It’s hard to miss all the big yellow public meeting signs in Oro Valley. They should be considered a warning to those who want Oro Valley to stop over-development. One should always pull over to read the sign’s fine print because the “warning” isn’t legible when driving 45 mph.

For example, the fine print on Tangerine Road and Rancho Vistoso Boulevard signs reference the General Plan amendment and rezoning of land parcels in Big Wash and Honeybee Wash.  Did you know that the Planning and Zoning Commission already voted to recommend approval of these changes? 

WLB Group believes their new plan to eliminate the unfeasible golf course and build 408 homes in a FEMA floodplain—homes that will use 94,000 gallons of water per day—is a win-win. They believe the Council will approve the project at the Dec. 6 Town Council meeting. But should they? The Town’s ESL provisions would prohibit development in the riparian areas if they weren’t permitted by Pima County in 1987. The development will impact the migration route provided by AZDOT’s $9.5 million wildlife bridge that links animals from the Catalina Mountains down through Big Wash and up to the Tortolitas. Truthfully, the win for WLB and Vistoso Partners is a detriment to environmental protection.

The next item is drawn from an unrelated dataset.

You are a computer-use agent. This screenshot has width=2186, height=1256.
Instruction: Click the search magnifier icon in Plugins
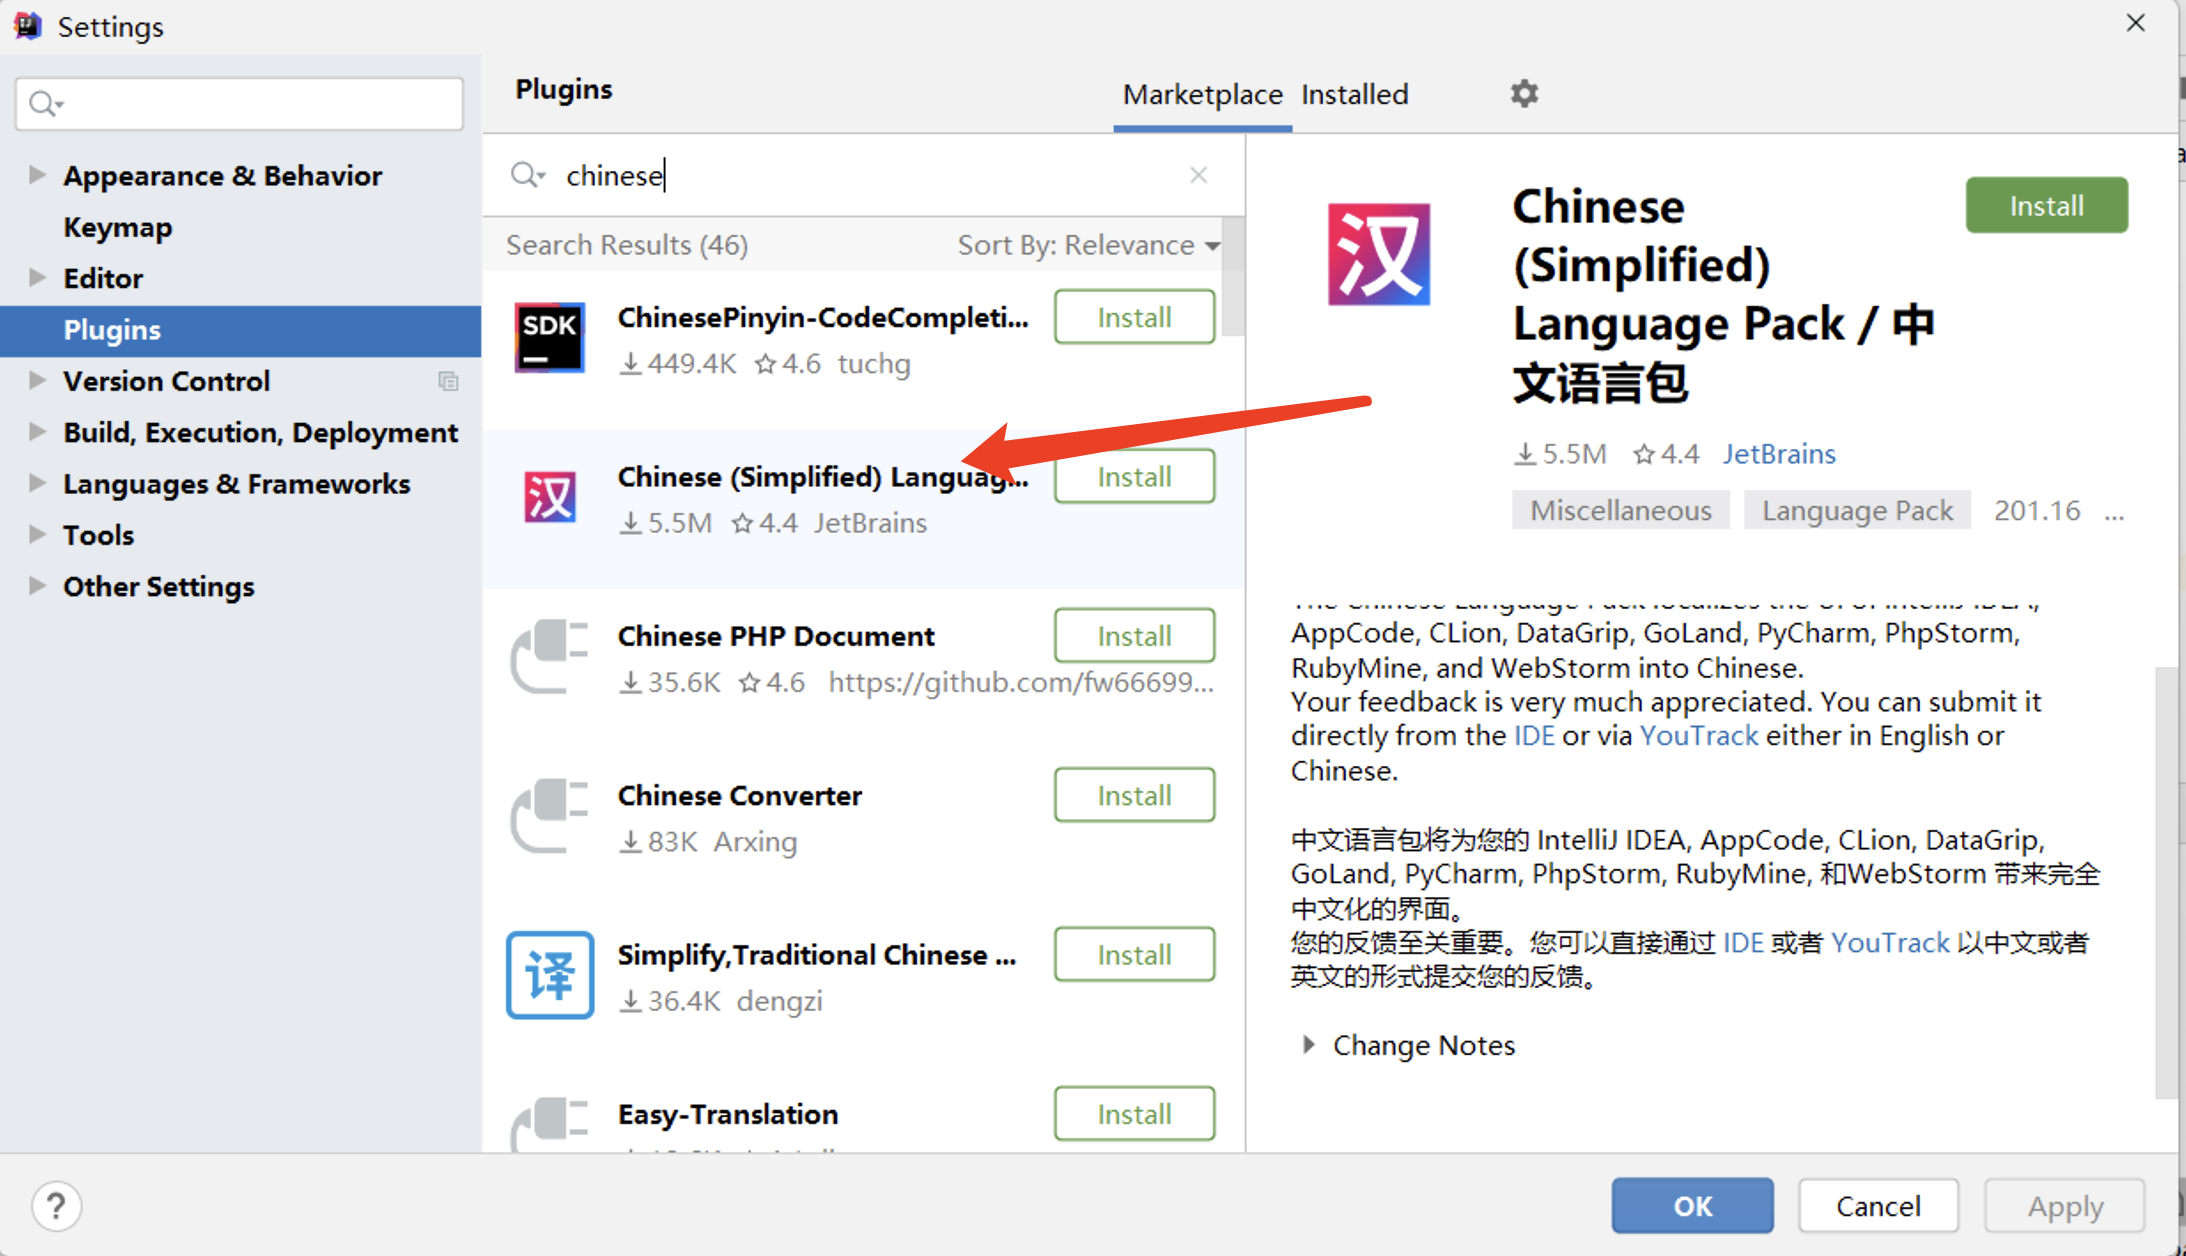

The western development will contain 166 homes on minimum 6,000 square feet lots with building heights of 30 feet, 2 stories. Moore Road will extend and loop back south to the intersection of Rancho Vistoso Boulevard and Arrowsmith Drive. More stoplights will be required on Rancho Vistoso Boulevard. The eastern development will contain 242 homes that will be built at the confluence of Big and Honeybee Washes. It will also require a new access road from Rancho Vistoso Blvd (between Sun City and the Big Wash bridge) that will loop around The Estates at High Mesa to access the new homes.

The yellow signs are clearly a warning. This project ignores multiple aspects of the General Plan that we approved just one year ago.  Let’s tell Town Council that we don’t want development in Big and Honeybee Washes.